Welcome to the Denodo Agile BI Tutorial. In this tutorial, we will review the basic steps to analyze enterprise data for gaining operational insight.
These are the lessons of this tutorial:
- Presentation of the Use Case/Business Problem.
- Use Denodo to Implement the Solutions (Connect to Data Sources, Combine the Data, Create Final Reports to Publish Data for Clients)

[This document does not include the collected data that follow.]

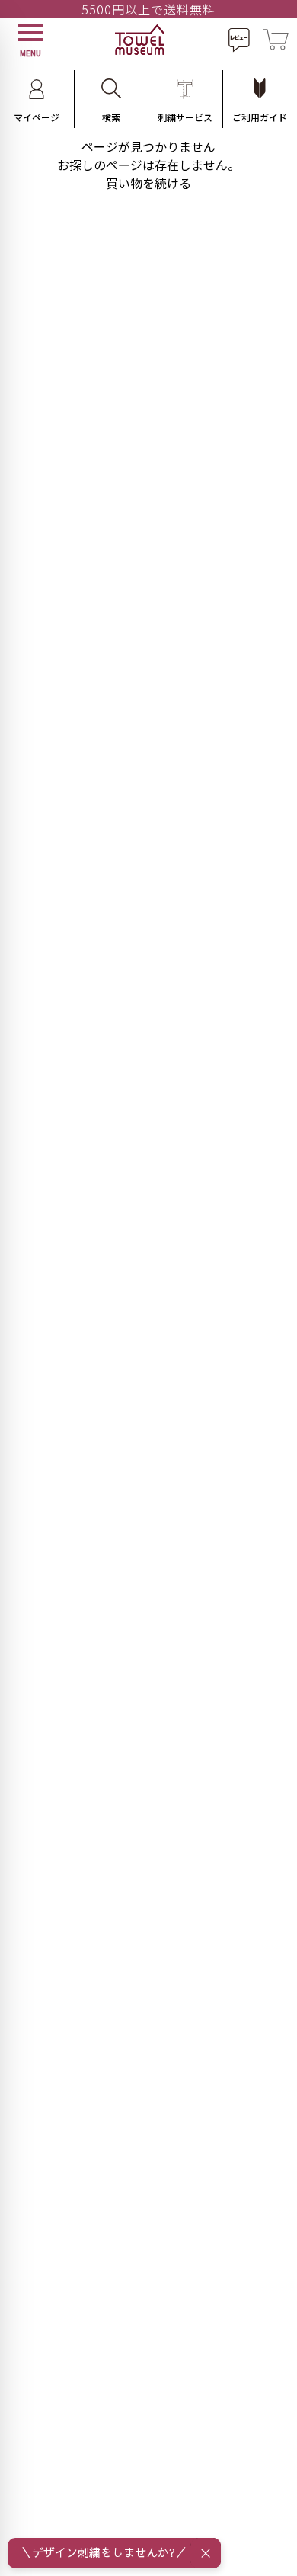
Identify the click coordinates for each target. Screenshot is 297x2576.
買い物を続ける (148, 183)
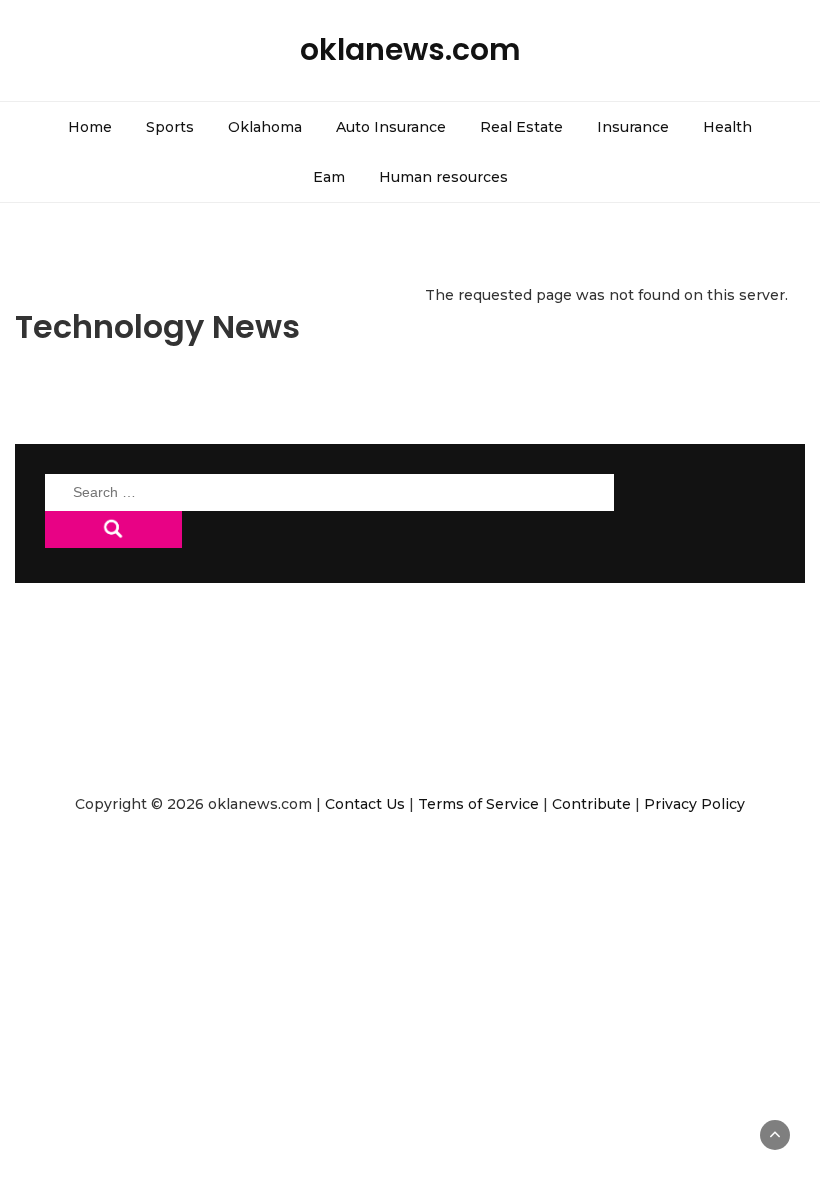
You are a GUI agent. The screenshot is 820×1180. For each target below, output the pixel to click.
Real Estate (521, 127)
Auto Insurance (391, 127)
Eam (329, 177)
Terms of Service (478, 804)
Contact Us (365, 804)
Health (727, 127)
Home (90, 127)
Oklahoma (265, 127)
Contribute (591, 804)
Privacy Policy (694, 804)
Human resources (443, 177)
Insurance (633, 127)
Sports (170, 127)
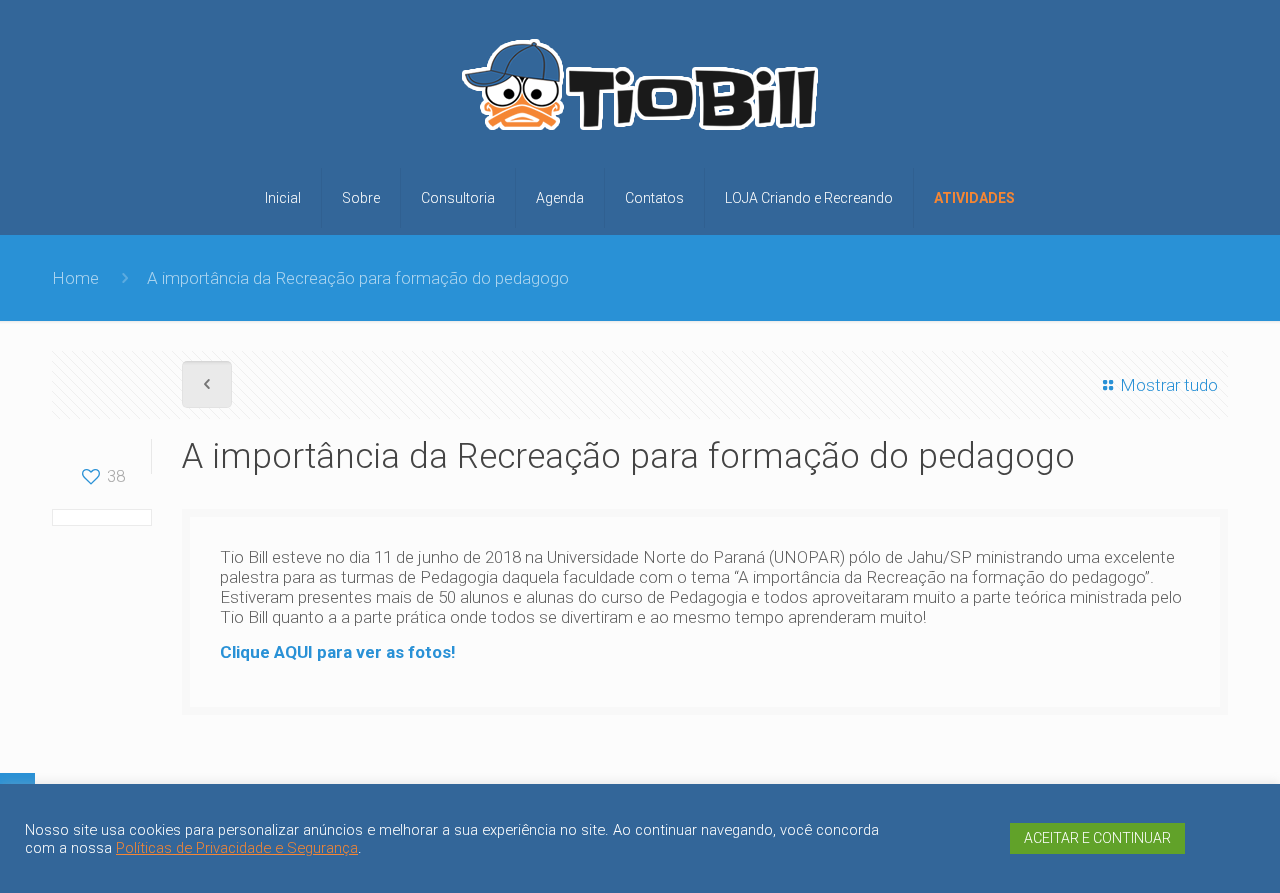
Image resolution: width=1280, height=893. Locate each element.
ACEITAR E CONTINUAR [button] (1097, 838)
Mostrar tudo (1169, 385)
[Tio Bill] (640, 92)
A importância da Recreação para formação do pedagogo (358, 278)
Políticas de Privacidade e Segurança (237, 848)
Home (75, 278)
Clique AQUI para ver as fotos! (338, 652)
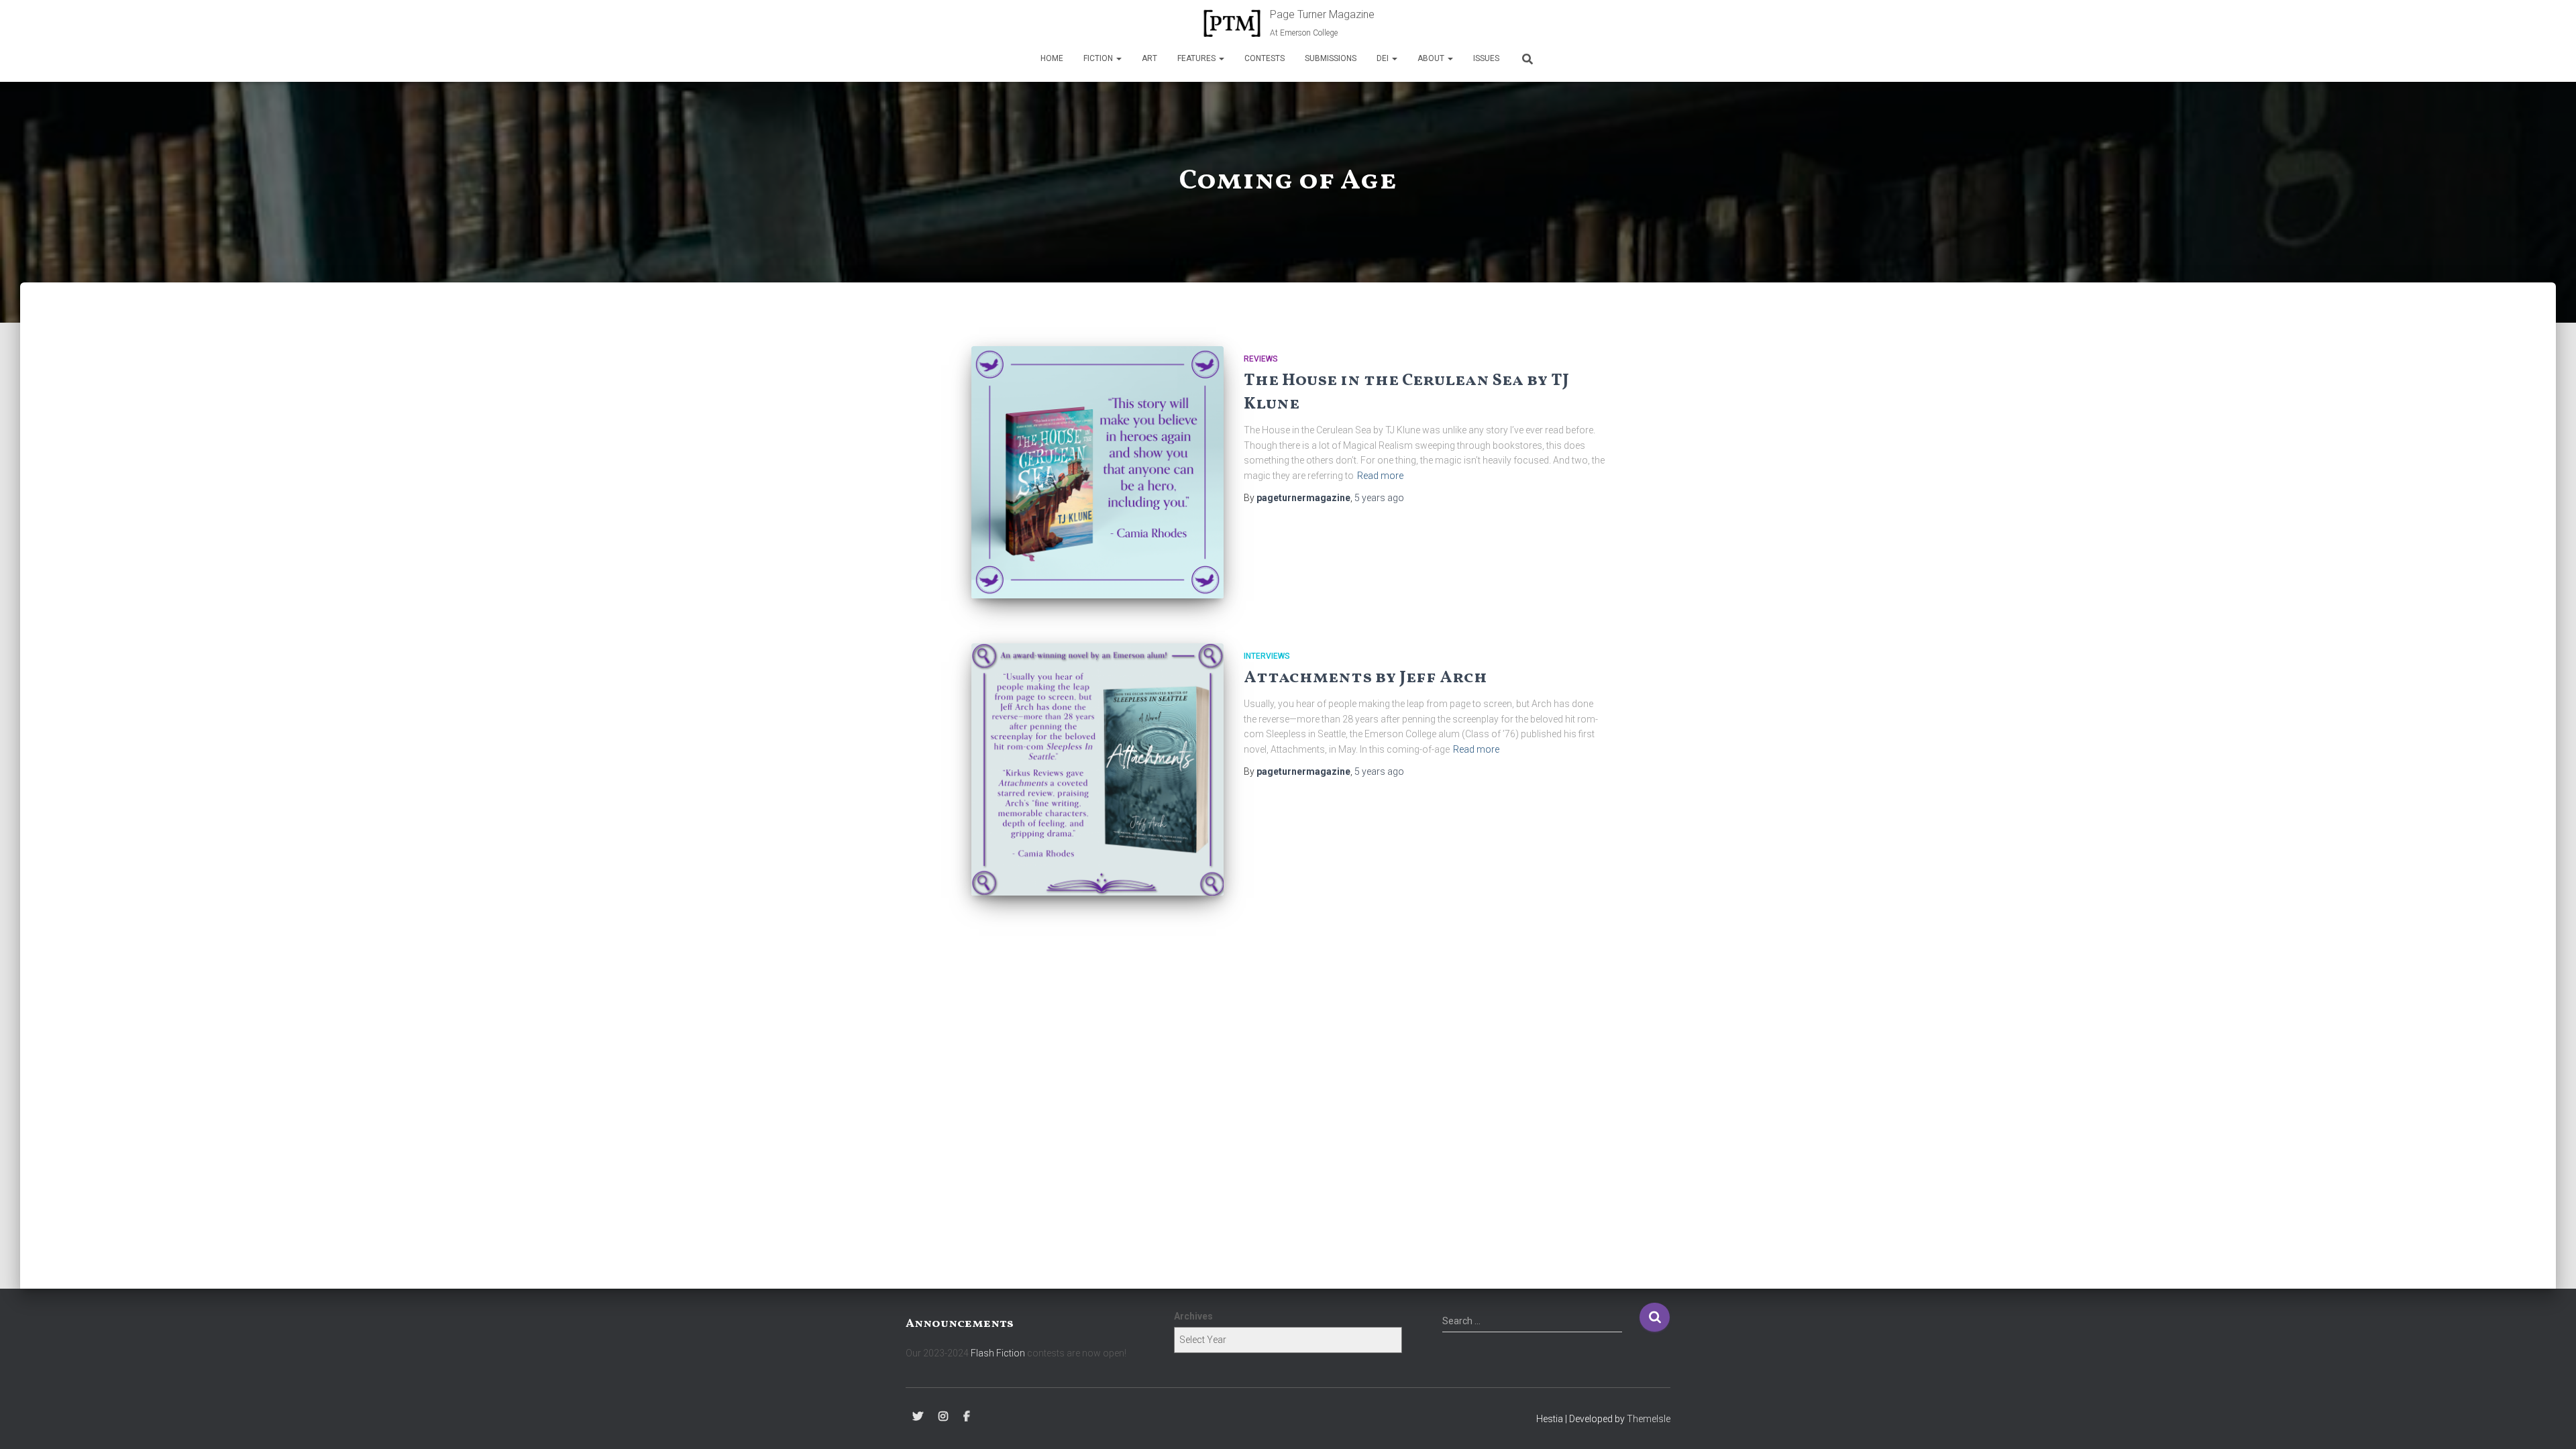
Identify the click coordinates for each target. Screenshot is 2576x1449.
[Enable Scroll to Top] (2549, 1422)
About (1431, 58)
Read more (1380, 475)
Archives (1193, 1316)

- Consume Data from a BI Tool.
Let's begin by reviewing the business problem at hand.
Let's suppose we work for a company that sells outdoor furniture and equipment, let's call it "PPY International". The company sells its products in several countries in North America and Europe, both to end-customers and distributors.
The situation we face today is that we have received an urgent request from the VP of Marketing. She needs a report on the performance of the different marketing campaigns that have been running in different countries and regions, to plan and budget for next year's campaigns. The campaign data is attached to her email as an Excel file.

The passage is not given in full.